В антракте Согрин не смог подняться с места, и они с Олей вдвоем сидели в опустевшем зале, разглядывая оставленные в яме инструменты.
– Вы меня помните? – спросил Согрин у Оли, и она повернула к нему невидящие красные глаза.
Все краски, что приходили в эти годы к Согрину, вдруг соединились вместе, как мелкие стежки вышивки превращают нитки в рисунок, так и краски Согрина сложились вдруг в картину, портрет трех женщин – юной, зрелой и старой. Каждая из них была Татьяной, каждую Согрин видел, знал и любил… Портрет был почти готов, оставалось всего лишь нарисовать его.
Согрин слышал громкое пение красок, каждая из которых наконец-то нашла свое место, и понял, зачем все это было нужно, зачем требовался каждый час его жизни.
Дирижер повернулся в зал для поклона и, глядя прямо в глаза Согрину, превратился в ангела. Фрак с бабочкой были этому ангелу явно не к лицу, и почему Согрин вообще решил, что это был ангел? Как отличить ангела от беса, талант от бездарности, любовь от похоти, а доблесть от греха?
Еще секунда, и картина развалится на миллиарды мелких беспомощных красок, Согрин удерживал ее в памяти последними усилиями. Он больше не мог ждать. Татьяна никуда не денется, но что если он не донесет до мольберта картину?
Ангел еще раз оглянулся, кивнул и пропал навсегда.
Когда выходили кланяться, Коля Костюченко подхватил Валю на руки и усадил к себе на шею, как первоклассницу на школьной линейке. Люди в зале стоя хлопали маленькой солистке так ритмично, будто ими кто-то дирижировал… Веранда вытащила полусонного мэра на сцену, чтобы он поприветствовал зал. Татьяна взяла Лилию за руку и увидела в третьем ряду заплаканную женщину с букетом. Рядом с женщиной было пустое кресло – единственное в зале. Вокруг витал неизвестно откуда взявшийся запах масляных красок.
«Как звали того художника? – спросила себя Татьяна. – Разве это возможно, так сильно любить человека, а потом начисто забыть его имя?»
Она сегодня же попросит Валю больше не звать ее Изольдой. Татьяна не хотела забыть еще и свое имя…
И все же как его звали?
Может, у него вообще не было имени?
Вечером сидели в буфете, отмечая успех. Валя пыталась стереть со щеки малиновый отпечаток Верандиных губ. Глухова застыла в дверях с бокалом шампанского. Шарова приставала ко всем с бутербродами, главреж и Голубев взахлеб обсуждали американскую гастроль. Татьяна, глядя на дочь и внучку, представляла себя в виде трех женщин – молодой, зрелой и старой. Эти три женщины мирно сидят за столом, юная Татьяна приглядывается к Татьяне зрелой, а Татьяна старая безотрывно смотрит на молодую.

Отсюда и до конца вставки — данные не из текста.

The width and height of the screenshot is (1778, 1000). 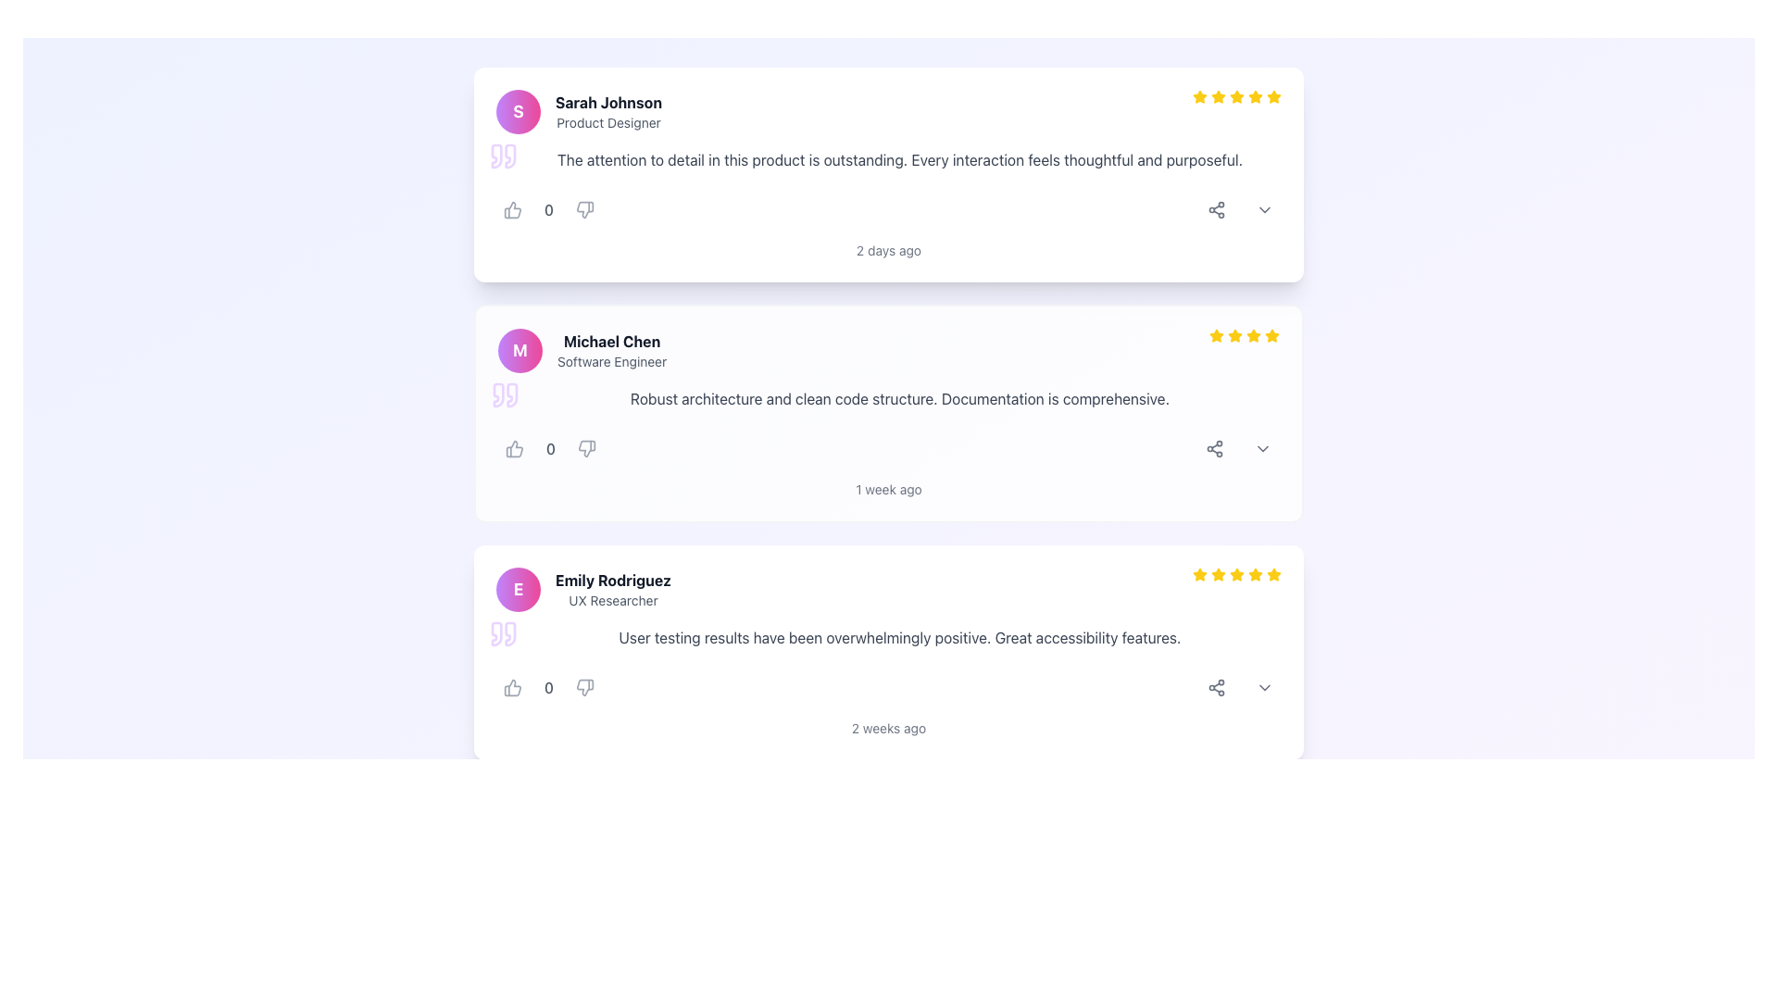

Костюченко заплетающимся языком произнес витиеватый тост в Валину честь. Леда держала в одной руке сухую ладонь Голубева, а в другой – почти такую же сухую копченую куриную ногу. Валя словно бы стала теперь выше ростом, она держала спину прямо, и все смотрели только на нее. И ни один человек не заметил, что Татьяна давно уже стоит, прижавшись щекой к прохладному окну. За стеклом летел разноцветный снегопад, миллионы красок сыпались с неба и уносились вниз по проспекту. Люди уворачивались от яркого дождя, закрывали руками лица, ветровые стекла машин превращались в палитры, кошки пытались вылизать заляпанные цветными пятнами шкурки. Вот синяя краска потекла по стеклу гримерки, густая и яркая… «Моя любовь синего цвета», – когда-то давно говорил тот художник. Татьяна закрыла глаза и вспомнила наконец его имя. И тут же окно раскрылось, цветные краски закрыли ей глаза липкими ладошками, и громко закричала Валя, и пустая бутылка скатилась со стола, гремя, как колокол.